Read Real Life Rock Online

Authors: Greil Marcus

Real Life Rock (22 page)

5
Contras,
Ciphers in the Snow
(Whit-tier Records)
“The name, of course, is not a reflection of our political views but our musical vision, to be rock's counter-revolutionaries”—whatever that means. Since the real contras are Reagan's Rasputins, and just as hard to kill, these “Contras” are probably even dumber than their little disclaimer. The music is smart: rangy punk with lots of room in the sound for cowboy-ballad guitar and a singer who, no matter how fast the tempo, settles all questions with a deadpan drawl, most notably on “Dead Guy,” probably the best ever why-I-didn't-do-my-homework song (are there any others?).

6
Five Jones Boys, Four Blackbirds, Three Peppers, Five Breezes, etc.,
The Human Orchestra—Rhythm Quartets in the Thirties
(Clanka Lanka reissue, 1932–40, Sweden)
This is a very entertaining collection of formally ambitious performances that now seem like novelty records. It shouldn't be that way: the “human orchestra” of, say, the
Jones Boys Sing Band's “Pickin' a Rib” is likely a direct (if forgotten) ancestor of today's human beatboxes. In any larger context, though, this music is stranded in time: most of all, evidence that the theory of musical evolution cannot account for the shift from the pre-war black group sound to the doo-wop rock 'n' roll style that first gained shape in 1948 with the Orioles' “It's Too Soon to Know.” The shift was a breach, and it was social.

7
Residents,
Stars & Hank Forever!—The American Composer Series, Volume II
(Ralph Records)
One side of John Philip Sousa, as “The Stars and Stripes Forever” and “Semper Fidelis” might have worked on the
Eraserhead
soundtrack, and one of Hank Williams, whose “Ramblin' Man” no longer lusts for the other side, but comes from it.

8
Richard Berry,
“Louie, Louie”
(Earth Angel reissue, 1953–58, Sweden)
Lacking the crucial legal-jeopardy discs (“Riot in Cell Block #9” with the Robins', “The Big Break,” “Next Time”), this is solid L.A. doo-wop, which was greasier than the East Coast version. Plus more proof that if there's a hell the composer of “Besame Mucho” belongs in it.

9
John Carman, review of Martin Scorsese's video for Michael Jackson's “Bad”
(
San Francisco Chronicle
,
September 2
) Good rock criticism from a TV columnist: “Scorsese's film turned out to be the longest build-up to one bad song since the conception, birth, and early life of Debby Boone.”

10
Mick Jagger, “Let's Work” (Columbia)
There are moments when you find yourself responding, yes, there is a reason, a reason beyond a love of one's own celebrity, even beyond the fear of losing it, that this song was written and sung . . . not that Jagger's words, which in the course of his long and distinguished career have often impinged on a world inhabited by persons other than himself, provide a clue as to what that reason might be.

Pixel coordinate grounding data:
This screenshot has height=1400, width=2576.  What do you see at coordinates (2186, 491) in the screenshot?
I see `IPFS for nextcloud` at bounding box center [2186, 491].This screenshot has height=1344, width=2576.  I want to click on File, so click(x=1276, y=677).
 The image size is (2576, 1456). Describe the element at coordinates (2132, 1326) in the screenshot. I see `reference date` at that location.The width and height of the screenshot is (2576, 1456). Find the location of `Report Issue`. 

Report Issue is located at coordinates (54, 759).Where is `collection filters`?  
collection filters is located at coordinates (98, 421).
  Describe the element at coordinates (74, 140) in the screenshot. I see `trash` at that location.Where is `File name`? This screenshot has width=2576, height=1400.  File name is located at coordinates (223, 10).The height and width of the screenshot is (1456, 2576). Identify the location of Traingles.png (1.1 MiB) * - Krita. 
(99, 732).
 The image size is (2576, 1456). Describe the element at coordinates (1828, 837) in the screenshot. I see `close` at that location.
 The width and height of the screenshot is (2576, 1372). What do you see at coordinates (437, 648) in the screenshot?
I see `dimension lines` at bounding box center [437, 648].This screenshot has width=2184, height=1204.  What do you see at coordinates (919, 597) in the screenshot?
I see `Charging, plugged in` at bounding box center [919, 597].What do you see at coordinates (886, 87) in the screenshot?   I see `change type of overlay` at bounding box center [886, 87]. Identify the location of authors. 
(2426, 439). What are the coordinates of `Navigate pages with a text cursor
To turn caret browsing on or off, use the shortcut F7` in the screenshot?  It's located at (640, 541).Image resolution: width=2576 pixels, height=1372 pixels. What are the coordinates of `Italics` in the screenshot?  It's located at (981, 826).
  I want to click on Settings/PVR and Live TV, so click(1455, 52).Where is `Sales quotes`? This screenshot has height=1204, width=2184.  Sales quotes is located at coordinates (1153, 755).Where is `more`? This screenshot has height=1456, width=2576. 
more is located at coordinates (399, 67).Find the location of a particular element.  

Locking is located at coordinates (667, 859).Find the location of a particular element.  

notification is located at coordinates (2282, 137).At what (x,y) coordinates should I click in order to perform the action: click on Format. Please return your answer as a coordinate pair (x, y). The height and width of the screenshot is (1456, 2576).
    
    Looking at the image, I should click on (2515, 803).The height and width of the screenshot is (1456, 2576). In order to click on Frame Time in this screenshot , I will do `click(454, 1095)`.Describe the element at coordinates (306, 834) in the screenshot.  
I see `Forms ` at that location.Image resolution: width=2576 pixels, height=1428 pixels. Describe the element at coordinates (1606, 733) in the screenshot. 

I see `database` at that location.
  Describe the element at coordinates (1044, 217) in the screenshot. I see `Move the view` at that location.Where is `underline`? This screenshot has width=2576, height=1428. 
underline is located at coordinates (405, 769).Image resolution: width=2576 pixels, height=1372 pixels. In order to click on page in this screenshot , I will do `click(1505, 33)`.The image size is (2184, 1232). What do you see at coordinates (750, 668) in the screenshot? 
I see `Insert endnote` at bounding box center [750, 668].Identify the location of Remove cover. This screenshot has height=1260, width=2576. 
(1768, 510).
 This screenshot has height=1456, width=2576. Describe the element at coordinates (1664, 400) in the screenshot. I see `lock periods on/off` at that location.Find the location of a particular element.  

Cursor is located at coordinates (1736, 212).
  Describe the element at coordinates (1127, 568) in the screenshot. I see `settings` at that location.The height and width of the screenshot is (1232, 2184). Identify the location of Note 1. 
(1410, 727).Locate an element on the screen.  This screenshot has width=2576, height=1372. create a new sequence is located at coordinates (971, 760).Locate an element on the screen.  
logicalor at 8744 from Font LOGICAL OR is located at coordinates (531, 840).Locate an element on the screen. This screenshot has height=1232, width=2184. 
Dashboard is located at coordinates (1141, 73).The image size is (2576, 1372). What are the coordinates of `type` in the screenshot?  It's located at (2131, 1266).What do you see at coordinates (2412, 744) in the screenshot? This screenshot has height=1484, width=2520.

◆ **TASK INSTRUCTIONS**:
a) Using the Real Life Rock excerpt, decide whether each statement agrees with it: (i) The Contras' singer delivers the songs in a deadpan drawl. (ii) The Richard Berry reissue includes “Riot in Cell Block #9.” (iii) L.A. doo-wop was greasier than the East Coast version. Answer yes or no for each and quote the deciding words.
b) In the Real Life Rock excerpt, which record and year mark the first shaping of the doo-wop rock 'n' roll style?
Rely only on the Real Life Rock excerpt, not on the material.

◆ **SOLUTION LIST**:
a)
(i) Yes: "settles all questions with a deadpan drawl"
(ii) No: "Lacking the crucial legal-jeopardy discs"
(iii) Yes: "solid L.A. doo-wop, which was greasier than the East Coast version"

b) The Orioles' “It's Too Soon to Know,” in 1948.